*EXERCISE*. Everything in the records below must be repeated exactly, except the pictures.

*DATA PROVIDED*.
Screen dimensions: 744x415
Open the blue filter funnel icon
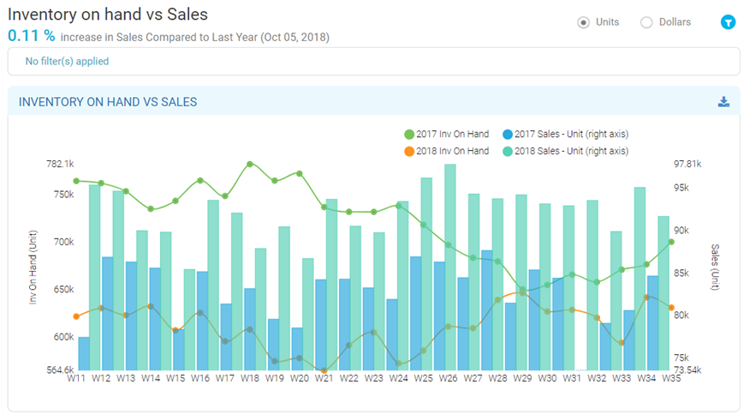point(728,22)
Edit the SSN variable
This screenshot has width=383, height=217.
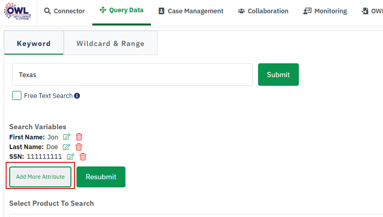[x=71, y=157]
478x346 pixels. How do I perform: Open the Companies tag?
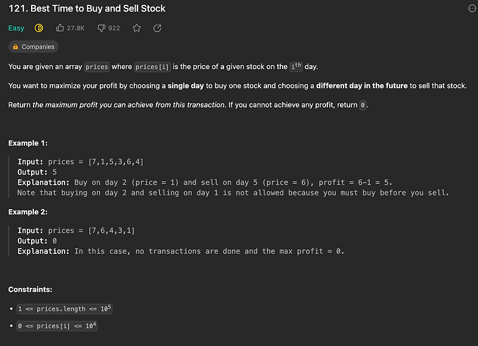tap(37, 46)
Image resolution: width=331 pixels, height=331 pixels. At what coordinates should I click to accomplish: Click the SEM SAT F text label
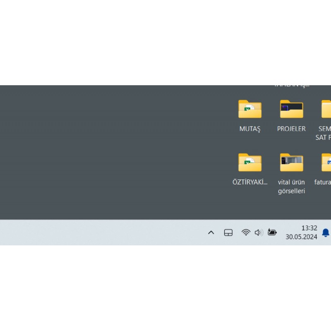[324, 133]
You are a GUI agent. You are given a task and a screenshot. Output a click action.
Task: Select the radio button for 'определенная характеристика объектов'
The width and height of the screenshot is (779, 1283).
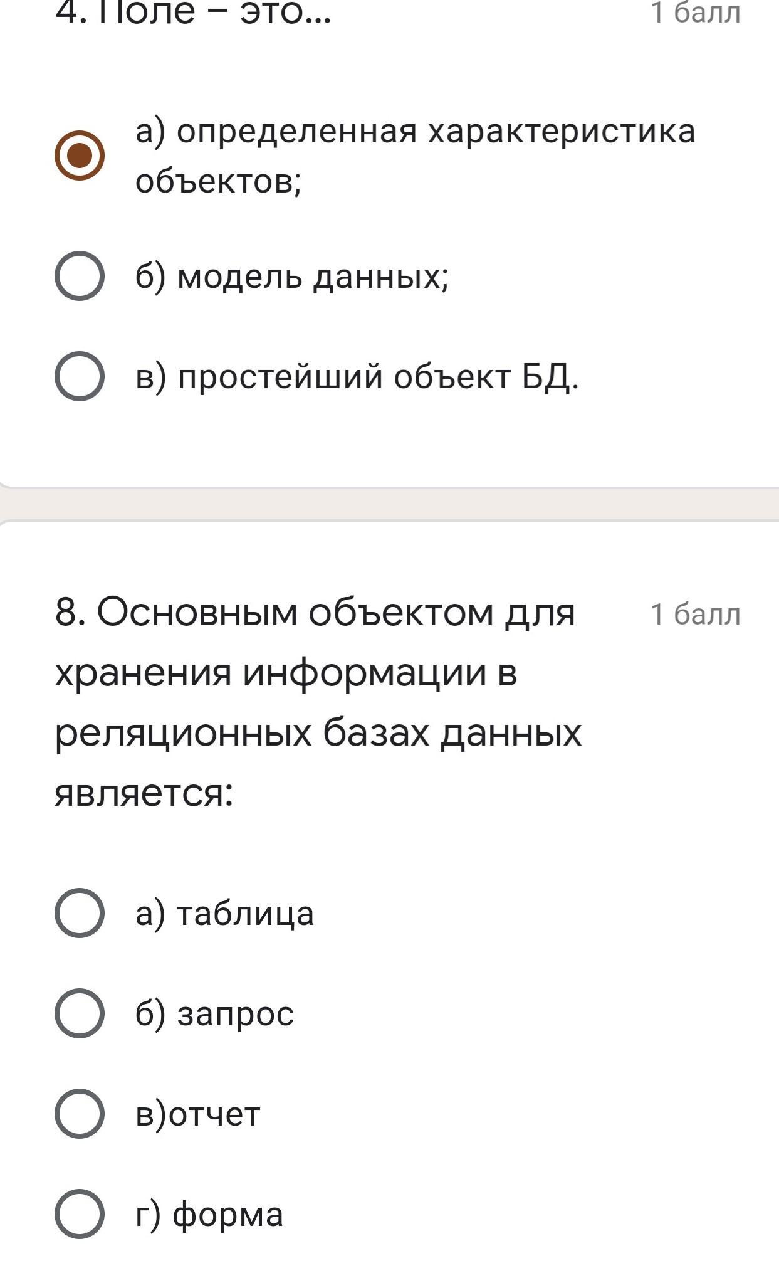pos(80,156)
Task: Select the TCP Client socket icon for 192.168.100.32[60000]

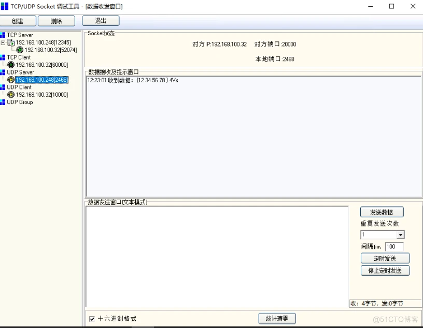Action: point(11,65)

*SOLUTION TO THIS PROBLEM*.
Screen dimensions: 744x415
Open the blue filter funnel icon
point(728,22)
Edit the SSN variable
This screenshot has width=383, height=217.
[x=71, y=157]
478x346 pixels. How do I perform: Open the Companies tag?
tap(37, 46)
Image resolution: width=331 pixels, height=331 pixels. At what coordinates should I click to accomplish: Click the SEM SAT F text label
[324, 133]
You are a GUI agent. You are given a task and a screenshot. Output a click action.
Task: Select the radio button for 'определенная характеристика объектов'
The width and height of the screenshot is (779, 1283).
pos(80,156)
Task: Select the TCP Client socket icon for 192.168.100.32[60000]

Action: point(11,65)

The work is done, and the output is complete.